Investigadores han propuesto un nuevo modelo que unifica la materia oscura y la energía oscura en un único componente cósmico. Este componente se comporta como un fluido sin presión en el universo temprano, actuando como materia oscura. Sin embargo, en épocas cosmológicas tardías, experimenta una transición de fase para convertirse en un sólido, lo que permite explicar la expansión acelerada observada del universo, atribuida a la energía oscura. Este enfoque simplifica el sector oscuro del cosmos, que actualmente requiere dos entidades distintas para su descripción.

El modelo, basado en un sólido de tipo Chaplygin generalizado, aborda un problema clave de las unificaciones de fluidos perfectos: la aparición de inestabilidades y fuertes oscilaciones acústicas. Al postular una naturaleza sólida para el medio oscuro en las últimas etapas, estas inestabilidades se evitan, proporcionando una descripción más consistente. Esta unificación no solo reproduce la transición de un universo dominado por materia oscura a uno dominado por energía oscura, sino que también predice firmas observables en las perturbaciones cosmológicas.

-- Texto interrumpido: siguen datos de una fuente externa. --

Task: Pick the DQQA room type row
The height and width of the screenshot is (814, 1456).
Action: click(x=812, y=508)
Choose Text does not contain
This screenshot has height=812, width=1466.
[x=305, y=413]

Entre las predicciones distintivas del modelo se incluyen una supresión del crecimiento de estructuras a gran escala, un deslizamiento gravitacional no trivial y una masa efectiva para las ondas gravitacionales. Estos efectos, que tienen su origen en la fase sólida del sector oscuro, se manifiestan principalmente a bajos corrimientos al rojo (z bajo), lo que significa que la cosmología del universo temprano permanece esencialmente inalterada. La posibilidad de que estos efectos sean detectables ofrece una vía para probar la validez de esta unificación y sus implicaciones para la evolución del universo.